### WORK TO BE COMPLETED
Make an exact copy of the entries that come next.

▽

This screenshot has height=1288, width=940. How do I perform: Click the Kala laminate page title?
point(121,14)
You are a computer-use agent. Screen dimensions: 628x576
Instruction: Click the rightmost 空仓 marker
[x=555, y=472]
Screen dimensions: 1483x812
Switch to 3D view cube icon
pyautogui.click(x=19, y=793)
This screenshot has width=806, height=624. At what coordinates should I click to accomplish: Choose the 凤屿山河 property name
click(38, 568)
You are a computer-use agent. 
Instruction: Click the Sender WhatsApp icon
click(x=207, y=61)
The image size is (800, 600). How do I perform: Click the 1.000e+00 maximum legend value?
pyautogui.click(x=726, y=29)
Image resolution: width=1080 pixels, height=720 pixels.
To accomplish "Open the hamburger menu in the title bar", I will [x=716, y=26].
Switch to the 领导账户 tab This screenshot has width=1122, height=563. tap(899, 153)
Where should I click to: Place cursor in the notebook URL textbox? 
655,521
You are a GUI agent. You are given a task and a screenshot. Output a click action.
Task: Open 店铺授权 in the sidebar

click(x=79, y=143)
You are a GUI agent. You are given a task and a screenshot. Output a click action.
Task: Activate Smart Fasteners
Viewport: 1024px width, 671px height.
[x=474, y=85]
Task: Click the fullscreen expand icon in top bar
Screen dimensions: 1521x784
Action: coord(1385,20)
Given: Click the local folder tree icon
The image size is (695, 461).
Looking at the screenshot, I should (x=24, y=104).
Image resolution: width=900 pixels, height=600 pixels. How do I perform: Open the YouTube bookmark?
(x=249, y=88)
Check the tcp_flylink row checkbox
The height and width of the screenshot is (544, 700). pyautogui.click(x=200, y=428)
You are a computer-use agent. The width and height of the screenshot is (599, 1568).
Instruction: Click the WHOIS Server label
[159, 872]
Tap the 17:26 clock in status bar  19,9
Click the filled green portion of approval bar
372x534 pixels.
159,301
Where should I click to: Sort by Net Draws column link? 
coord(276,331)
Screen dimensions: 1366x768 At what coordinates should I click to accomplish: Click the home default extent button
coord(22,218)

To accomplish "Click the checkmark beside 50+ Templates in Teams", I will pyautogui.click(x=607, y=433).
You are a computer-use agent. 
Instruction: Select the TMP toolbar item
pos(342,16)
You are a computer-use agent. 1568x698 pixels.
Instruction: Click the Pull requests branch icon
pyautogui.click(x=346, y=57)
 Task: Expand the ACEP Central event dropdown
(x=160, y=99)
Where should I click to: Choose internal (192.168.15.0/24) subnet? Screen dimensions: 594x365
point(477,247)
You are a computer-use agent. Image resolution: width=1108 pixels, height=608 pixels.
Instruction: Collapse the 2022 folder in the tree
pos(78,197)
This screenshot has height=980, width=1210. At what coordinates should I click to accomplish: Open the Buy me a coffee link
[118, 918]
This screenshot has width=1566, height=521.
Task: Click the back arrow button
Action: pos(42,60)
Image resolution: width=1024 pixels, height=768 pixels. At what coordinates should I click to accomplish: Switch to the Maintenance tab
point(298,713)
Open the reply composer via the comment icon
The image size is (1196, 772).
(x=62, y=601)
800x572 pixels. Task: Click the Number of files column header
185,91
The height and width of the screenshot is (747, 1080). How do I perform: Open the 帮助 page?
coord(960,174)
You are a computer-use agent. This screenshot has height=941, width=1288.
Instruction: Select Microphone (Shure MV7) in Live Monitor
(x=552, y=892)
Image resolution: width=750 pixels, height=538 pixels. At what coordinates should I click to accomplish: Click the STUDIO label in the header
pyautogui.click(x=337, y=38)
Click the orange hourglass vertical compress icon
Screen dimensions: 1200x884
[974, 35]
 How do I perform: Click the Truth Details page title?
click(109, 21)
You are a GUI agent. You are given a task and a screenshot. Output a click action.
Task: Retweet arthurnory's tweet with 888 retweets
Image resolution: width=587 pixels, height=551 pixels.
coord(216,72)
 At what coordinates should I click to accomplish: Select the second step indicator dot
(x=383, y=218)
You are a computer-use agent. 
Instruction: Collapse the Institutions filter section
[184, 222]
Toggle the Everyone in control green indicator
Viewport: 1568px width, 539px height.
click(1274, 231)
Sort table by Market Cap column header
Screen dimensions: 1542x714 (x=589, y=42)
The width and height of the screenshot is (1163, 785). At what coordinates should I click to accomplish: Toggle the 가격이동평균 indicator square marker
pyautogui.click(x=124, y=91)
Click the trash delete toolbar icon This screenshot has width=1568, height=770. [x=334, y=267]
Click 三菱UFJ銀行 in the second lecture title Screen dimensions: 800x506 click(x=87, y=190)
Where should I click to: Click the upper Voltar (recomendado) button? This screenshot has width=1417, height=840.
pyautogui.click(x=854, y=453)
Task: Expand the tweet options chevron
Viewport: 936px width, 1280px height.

△

### REPLY TO THE TASK
This screenshot has height=1288, width=940. How do I perform: Click the Kala laminate page title?
point(121,14)
You are a computer-use agent. Screen dimensions: 628x576
Instruction: Click the rightmost 空仓 marker
[x=555, y=472]
Screen dimensions: 1483x812
Switch to 3D view cube icon
pyautogui.click(x=19, y=793)
This screenshot has width=806, height=624. At what coordinates should I click to accomplish: Choose the 凤屿山河 property name
click(38, 568)
You are a computer-use agent. 
Instruction: Click the Sender WhatsApp icon
click(x=207, y=61)
The image size is (800, 600). How do I perform: Click the 1.000e+00 maximum legend value?
pyautogui.click(x=726, y=29)
Image resolution: width=1080 pixels, height=720 pixels.
To accomplish "Open the hamburger menu in the title bar", I will [x=716, y=26].
Switch to the 领导账户 tab This screenshot has width=1122, height=563. tap(899, 153)
Where should I click to: Place cursor in the notebook URL textbox? 
655,521
You are a GUI agent. You are given a task and a screenshot. Output a click action.
Task: Open 店铺授权 in the sidebar

click(x=79, y=143)
You are a GUI agent. You are given a task and a screenshot. Output a click action.
Task: Activate Smart Fasteners
Viewport: 1024px width, 671px height.
[x=474, y=85]
Task: Click the fullscreen expand icon in top bar
Screen dimensions: 1521x784
Action: coord(1385,20)
Given: Click the local folder tree icon
The image size is (695, 461).
Looking at the screenshot, I should (x=24, y=104).
Image resolution: width=900 pixels, height=600 pixels. How do I perform: Open the YouTube bookmark?
(x=249, y=88)
Check the tcp_flylink row checkbox
The height and width of the screenshot is (544, 700). pyautogui.click(x=200, y=428)
You are a computer-use agent. The width and height of the screenshot is (599, 1568).
Instruction: Click the WHOIS Server label
[159, 872]
Tap the 17:26 clock in status bar  19,9
Click the filled green portion of approval bar
372x534 pixels.
159,301
Where should I click to: Sort by Net Draws column link? 
coord(276,331)
Screen dimensions: 1366x768 At what coordinates should I click to accomplish: Click the home default extent button
coord(22,218)

To accomplish "Click the checkmark beside 50+ Templates in Teams", I will pyautogui.click(x=607, y=433).
You are a computer-use agent. 
Instruction: Select the TMP toolbar item
pos(342,16)
You are a computer-use agent. 1568x698 pixels.
Instruction: Click the Pull requests branch icon
pyautogui.click(x=346, y=57)
 Task: Expand the ACEP Central event dropdown
(x=160, y=99)
Where should I click to: Choose internal (192.168.15.0/24) subnet? Screen dimensions: 594x365
point(477,247)
You are a computer-use agent. Image resolution: width=1108 pixels, height=608 pixels.
Instruction: Collapse the 2022 folder in the tree
pos(78,197)
This screenshot has height=980, width=1210. At what coordinates should I click to accomplish: Open the Buy me a coffee link
[118, 918]
This screenshot has width=1566, height=521.
Task: Click the back arrow button
Action: pos(42,60)
Image resolution: width=1024 pixels, height=768 pixels. At what coordinates should I click to accomplish: Switch to the Maintenance tab
point(298,713)
Open the reply composer via the comment icon
The image size is (1196, 772).
(x=62, y=601)
800x572 pixels. Task: Click the Number of files column header
185,91
The height and width of the screenshot is (747, 1080). How do I perform: Open the 帮助 page?
coord(960,174)
You are a computer-use agent. This screenshot has height=941, width=1288.
Instruction: Select Microphone (Shure MV7) in Live Monitor
(x=552, y=892)
Image resolution: width=750 pixels, height=538 pixels. At what coordinates should I click to accomplish: Click the STUDIO label in the header
pyautogui.click(x=337, y=38)
Click the orange hourglass vertical compress icon
Screen dimensions: 1200x884
[974, 35]
 How do I perform: Click the Truth Details page title?
click(109, 21)
You are a GUI agent. You are given a task and a screenshot. Output a click action.
Task: Retweet arthurnory's tweet with 888 retweets
Image resolution: width=587 pixels, height=551 pixels.
coord(216,72)
 At what coordinates should I click to accomplish: Select the second step indicator dot
(x=383, y=218)
You are a computer-use agent. 
Instruction: Collapse the Institutions filter section
[184, 222]
Toggle the Everyone in control green indicator
Viewport: 1568px width, 539px height.
click(1274, 231)
Sort table by Market Cap column header
Screen dimensions: 1542x714 (x=589, y=42)
The width and height of the screenshot is (1163, 785). At what coordinates should I click to accomplish: Toggle the 가격이동평균 indicator square marker
pyautogui.click(x=124, y=91)
Click the trash delete toolbar icon This screenshot has width=1568, height=770. [x=334, y=267]
Click 三菱UFJ銀行 in the second lecture title Screen dimensions: 800x506 click(x=87, y=190)
Where should I click to: Click the upper Voltar (recomendado) button? This screenshot has width=1417, height=840.
pyautogui.click(x=854, y=453)
Task: Expand the tweet options chevron
Viewport: 936px width, 1280px height.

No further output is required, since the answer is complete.